* Assignment:
In the data below, the answer is the run of lines from the line containing "Task: Click help" through the line containing "The width and", both included; print it exactly and nothing else.

* Data to process:

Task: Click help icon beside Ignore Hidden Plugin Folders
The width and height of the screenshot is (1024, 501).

--

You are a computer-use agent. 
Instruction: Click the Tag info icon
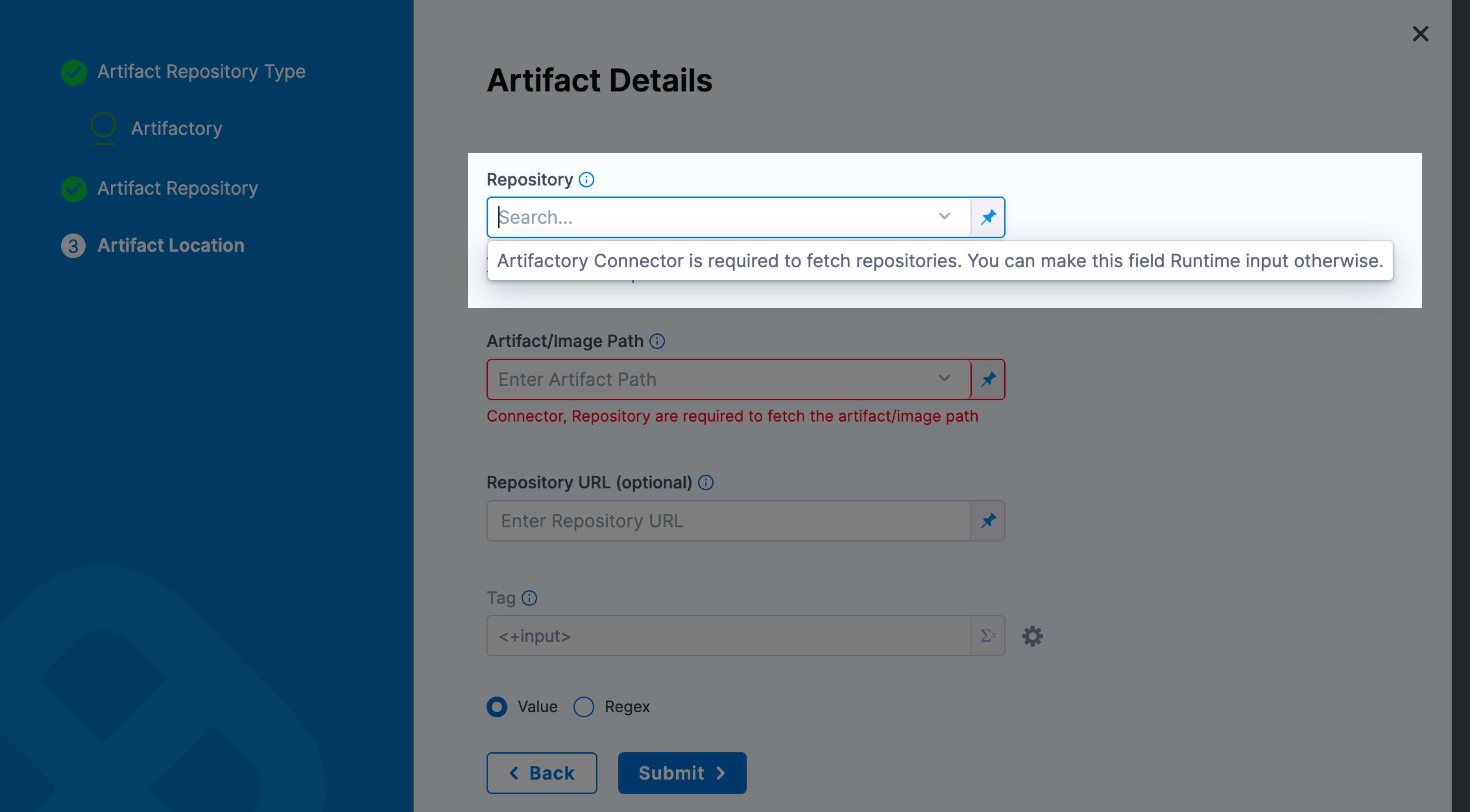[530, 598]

* Answer to the problem:
Task: Click help icon beside Ignore Hidden Plugin Folders
The width and height of the screenshot is (1024, 501).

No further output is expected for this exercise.